Statins have antithrombotic and fibrinolytic effects, and in the Stroke Prevention by Aggressive Reduction in Cholesterol Levels trial patients on high-dose atorvastatin compared to those on placebo had more hemorrhagic strokes. Therefore, among neurologists, there has been concern on the increased risk of hemorrhagic transformation with statin use in AIS, particularly for patients treated with thrombolysis. The current meta-analysis showed that statin was associated with an increased risk of SHT after thrombolysis, as shown in a previous meta-analysis [58]. However, despite the increased risk of SHT, the functional outcome was better with statin use in our meta-analysis, which was not observed in earlier meta-analyses [59,73,75]. Therefore, prestroke statin use would not be a contraindication for thrombolysis. However, whether statin therapy should be initiated immediately after reperfusion therapy in AIS as in acute coronary syndrom needs to be tested with RCTs.

This study has several limitations. Our findings were almost exclusively driven from data of observational studies, which are at risk of bias. In most outcomes, we found a large amount of heterogeneity in the results among the included studies.
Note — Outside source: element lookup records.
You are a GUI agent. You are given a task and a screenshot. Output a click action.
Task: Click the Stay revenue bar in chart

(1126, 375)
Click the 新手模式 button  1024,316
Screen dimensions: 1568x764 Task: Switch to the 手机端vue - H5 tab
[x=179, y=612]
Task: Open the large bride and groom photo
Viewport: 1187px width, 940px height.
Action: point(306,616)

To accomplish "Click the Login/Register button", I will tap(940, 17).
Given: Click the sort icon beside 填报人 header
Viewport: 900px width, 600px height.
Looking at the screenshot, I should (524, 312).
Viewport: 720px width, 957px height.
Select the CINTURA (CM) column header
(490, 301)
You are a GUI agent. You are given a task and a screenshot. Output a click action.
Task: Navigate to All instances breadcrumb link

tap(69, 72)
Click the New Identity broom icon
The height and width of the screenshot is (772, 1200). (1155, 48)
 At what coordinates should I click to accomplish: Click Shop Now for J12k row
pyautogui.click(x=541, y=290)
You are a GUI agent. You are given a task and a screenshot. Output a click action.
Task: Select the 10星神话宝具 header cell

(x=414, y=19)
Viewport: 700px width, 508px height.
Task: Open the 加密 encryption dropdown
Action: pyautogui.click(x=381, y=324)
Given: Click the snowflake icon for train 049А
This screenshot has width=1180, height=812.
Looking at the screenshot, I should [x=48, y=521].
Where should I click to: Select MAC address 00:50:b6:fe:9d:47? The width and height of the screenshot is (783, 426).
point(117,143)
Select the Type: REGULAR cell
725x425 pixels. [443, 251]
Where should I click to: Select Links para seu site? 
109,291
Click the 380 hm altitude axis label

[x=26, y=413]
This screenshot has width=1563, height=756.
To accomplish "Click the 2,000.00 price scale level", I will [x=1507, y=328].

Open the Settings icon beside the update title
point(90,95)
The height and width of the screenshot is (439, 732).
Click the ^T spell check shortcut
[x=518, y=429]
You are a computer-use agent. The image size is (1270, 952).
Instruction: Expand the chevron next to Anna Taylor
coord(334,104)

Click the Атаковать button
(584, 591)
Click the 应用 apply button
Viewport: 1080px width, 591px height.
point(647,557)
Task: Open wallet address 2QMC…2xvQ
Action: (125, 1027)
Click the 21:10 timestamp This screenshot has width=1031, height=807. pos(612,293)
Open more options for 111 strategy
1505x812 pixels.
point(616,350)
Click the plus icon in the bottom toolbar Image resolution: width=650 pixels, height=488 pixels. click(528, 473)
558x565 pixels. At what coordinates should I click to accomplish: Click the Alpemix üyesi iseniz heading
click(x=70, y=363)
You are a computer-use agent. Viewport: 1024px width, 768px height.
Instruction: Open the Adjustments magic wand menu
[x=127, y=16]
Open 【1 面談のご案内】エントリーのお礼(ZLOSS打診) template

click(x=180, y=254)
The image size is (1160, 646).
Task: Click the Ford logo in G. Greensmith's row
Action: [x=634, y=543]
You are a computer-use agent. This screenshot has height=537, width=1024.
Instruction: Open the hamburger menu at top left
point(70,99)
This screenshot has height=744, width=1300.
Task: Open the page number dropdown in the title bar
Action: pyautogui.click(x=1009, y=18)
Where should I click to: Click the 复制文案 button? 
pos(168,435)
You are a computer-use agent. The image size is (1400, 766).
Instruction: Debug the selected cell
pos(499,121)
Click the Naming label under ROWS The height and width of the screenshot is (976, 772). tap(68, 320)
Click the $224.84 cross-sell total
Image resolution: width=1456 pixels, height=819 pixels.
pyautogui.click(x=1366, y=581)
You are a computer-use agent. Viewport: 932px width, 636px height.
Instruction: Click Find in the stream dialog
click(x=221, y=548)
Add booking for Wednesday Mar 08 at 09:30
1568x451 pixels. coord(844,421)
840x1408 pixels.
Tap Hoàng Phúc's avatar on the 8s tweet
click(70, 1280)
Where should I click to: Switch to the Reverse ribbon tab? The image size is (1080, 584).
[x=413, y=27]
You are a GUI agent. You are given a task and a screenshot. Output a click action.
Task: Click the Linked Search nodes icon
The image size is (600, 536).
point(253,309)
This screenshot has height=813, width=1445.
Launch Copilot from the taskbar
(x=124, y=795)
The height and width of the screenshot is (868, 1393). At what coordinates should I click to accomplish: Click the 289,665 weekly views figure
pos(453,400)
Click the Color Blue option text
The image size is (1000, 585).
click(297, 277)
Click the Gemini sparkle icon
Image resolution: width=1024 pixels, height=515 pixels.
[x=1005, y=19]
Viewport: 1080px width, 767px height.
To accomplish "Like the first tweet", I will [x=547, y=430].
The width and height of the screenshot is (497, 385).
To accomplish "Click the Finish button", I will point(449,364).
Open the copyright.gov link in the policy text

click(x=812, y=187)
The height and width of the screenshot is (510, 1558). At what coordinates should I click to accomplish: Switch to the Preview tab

However, in general, the heterogeneity was brought by the magnitude of effect rather than the direction of effect. For several outcomes, unadjusted ORs as well as adjusted ORs were combined to generate pooled estimates. However, unadjusted ORs used were from limited articles with relatively small sample sizes. Therefore, the effect on our findings was not substantial as shown in additional analyses pooling adjusted ORs only. The current study did not assess the statin effect on early recurrent stroke, which would be of interest of topics on future investigation. Finally, if the literature search fails to find out all relevant articles, the result of meta-analysis is at risk of bias. As we only searched PubMed, several relevant articles might be missed. However, to minimize this risk, we performed additional hand search by reviewing references listed in the included original publications and meta-analyses.

In conclusion, the current systematic review supports the benefit of statins in AIS. However, the findings were largely driven by observational studies, and thereby the benefit needs to be confirmed by well-designed, large RCTs.